[1588] in Commercialization & Privatization of the Internet
Re: EINet - "The Business Internet" ?
daemon@ATHENA.MIT.EDU (David J. Farber)
Fri Nov 22 18:15:24 1991
Date: Fri, 22 Nov 91 18:11:53 EST
From: farber@central.cis.upenn.edu (David J. Farber)
To: cmaeda@cs.cmu.edu
Cc: geoff@fernwood.mpk.ca.us, com-priv@psi.com, nren-discuss@psi.com
One is tempted to say the better way would be to examine and relax
the restrictions that currently exist. The commercial packet carriers
impose no restrictions except as they are required by use of
federal facilities and interpretations of the liable laws.
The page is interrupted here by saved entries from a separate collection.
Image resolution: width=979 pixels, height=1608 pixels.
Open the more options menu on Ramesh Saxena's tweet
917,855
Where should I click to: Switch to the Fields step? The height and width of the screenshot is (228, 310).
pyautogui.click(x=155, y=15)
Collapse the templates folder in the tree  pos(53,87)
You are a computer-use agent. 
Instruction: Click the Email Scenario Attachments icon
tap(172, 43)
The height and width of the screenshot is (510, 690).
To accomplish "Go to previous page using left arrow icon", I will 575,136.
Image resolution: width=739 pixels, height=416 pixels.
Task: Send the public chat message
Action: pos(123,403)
If MCC routes via the NSFNET and/or has traffic which terminates
in that (and if they don't their net is rather useless for business
use in the technical arena) then they will have the same problems
Dave
Begin forwarded message:
Received-Date: Fri, 22 Nov 91 16:13:57 EST
Posted-Date: Fri, 22 Nov 91 16:01:38 EST
>From: Christopher Maeda <cmaeda@EXXON-VALDEZ.FT.CS.CMU.EDU>
Date: Fri, 22 Nov 91 16:01:38 EST
To: geoff@fernwood.mpk.ca.us
Cc: com-priv@psi.com, nren-discuss@psi.com
In-Reply-To: the terminal of Geoff Goodfellow's message of Fri, 22 Nov 91 11:35:20
MST <9111221935.AA12781@fernwood.mpk.ca.us>
Subject: EINet - "The Business Internet" ?
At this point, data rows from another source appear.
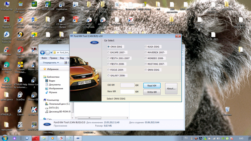Expand the Упорядочить dropdown in Explorer
Viewport: 251px width, 141px height.
coord(51,63)
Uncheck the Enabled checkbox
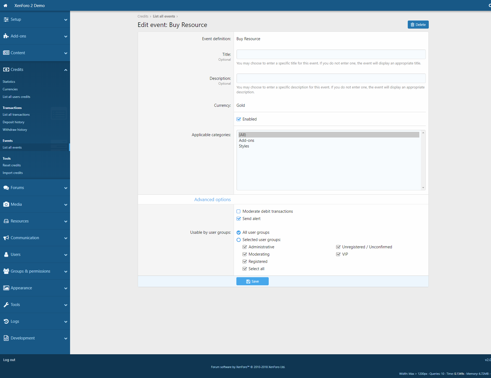This screenshot has height=378, width=491. pos(238,119)
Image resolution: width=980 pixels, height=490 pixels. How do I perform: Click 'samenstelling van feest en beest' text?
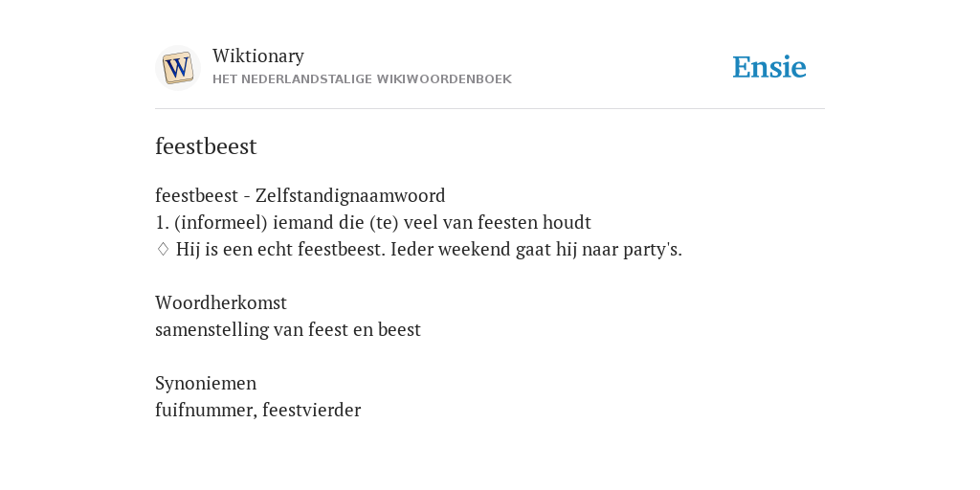[x=287, y=329]
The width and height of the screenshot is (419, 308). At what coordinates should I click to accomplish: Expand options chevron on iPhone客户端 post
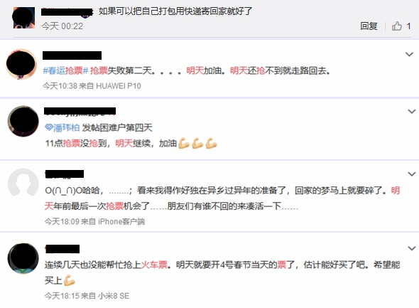pyautogui.click(x=411, y=174)
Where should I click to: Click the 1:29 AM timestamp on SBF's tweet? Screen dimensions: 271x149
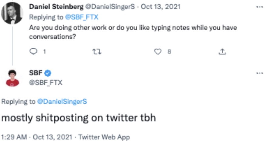14,137
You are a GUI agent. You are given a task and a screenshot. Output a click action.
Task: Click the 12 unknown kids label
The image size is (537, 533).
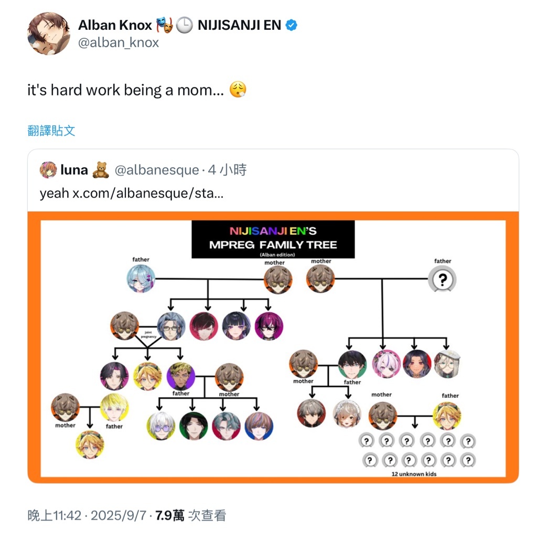point(414,474)
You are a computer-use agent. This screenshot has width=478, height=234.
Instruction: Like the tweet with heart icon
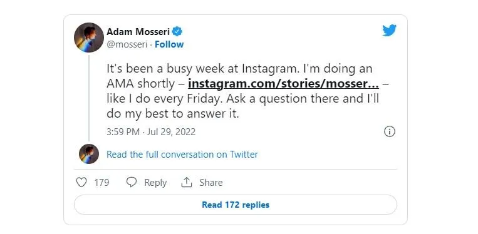[x=81, y=182]
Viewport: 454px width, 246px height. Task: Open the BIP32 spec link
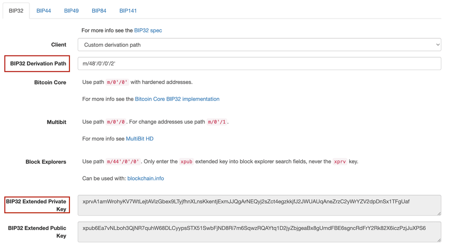[148, 30]
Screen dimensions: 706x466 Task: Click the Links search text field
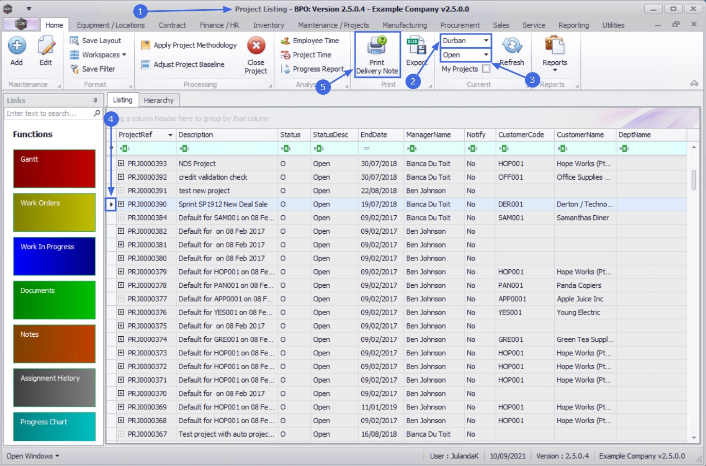click(x=49, y=113)
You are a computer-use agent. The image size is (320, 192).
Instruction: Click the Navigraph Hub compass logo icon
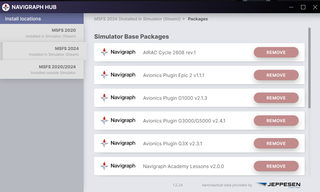point(6,7)

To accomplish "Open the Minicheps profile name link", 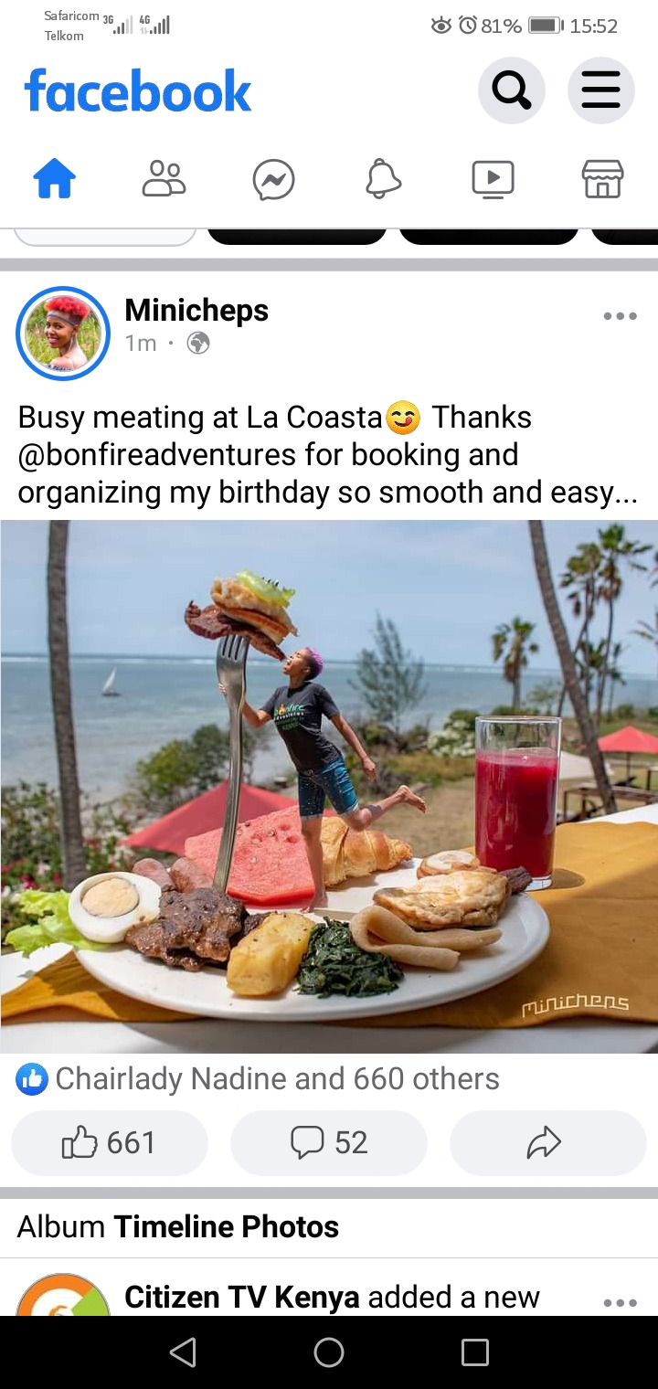I will pyautogui.click(x=196, y=311).
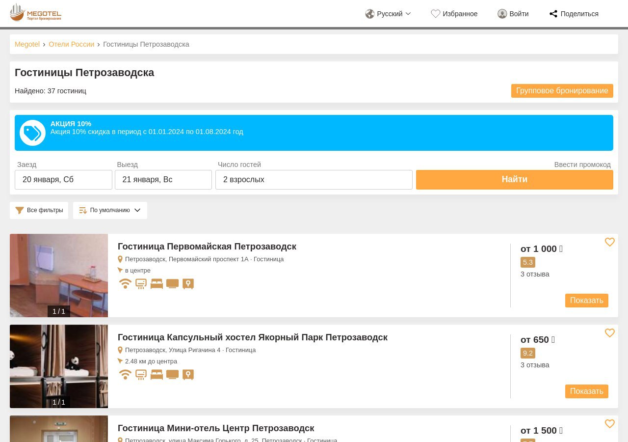Image resolution: width=628 pixels, height=442 pixels.
Task: Follow the Отели России breadcrumb link
Action: pos(71,44)
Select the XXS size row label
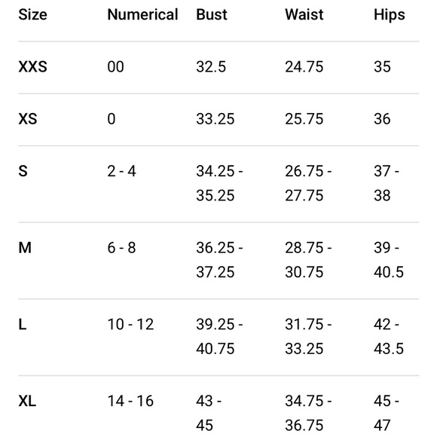 32,67
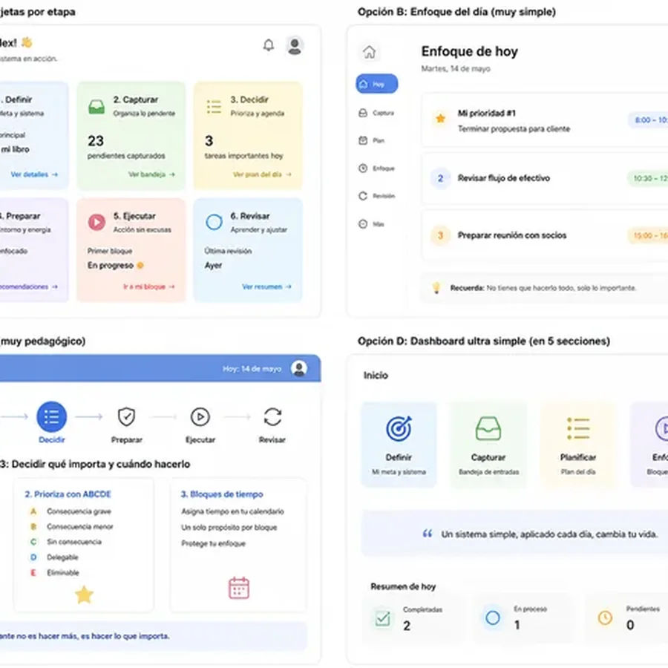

Reply-To: cmaeda@cs.cmu.edu
I can think of one reason why MCC is doing this -- MCC is a consortium
so they might think having their own internet with no usage
restrictions might better facilitate technology transfer between them
and their shareholder companies.
Disclaimer: It's been years since I worked for MCC so consider
everything in this message uninformed speculation.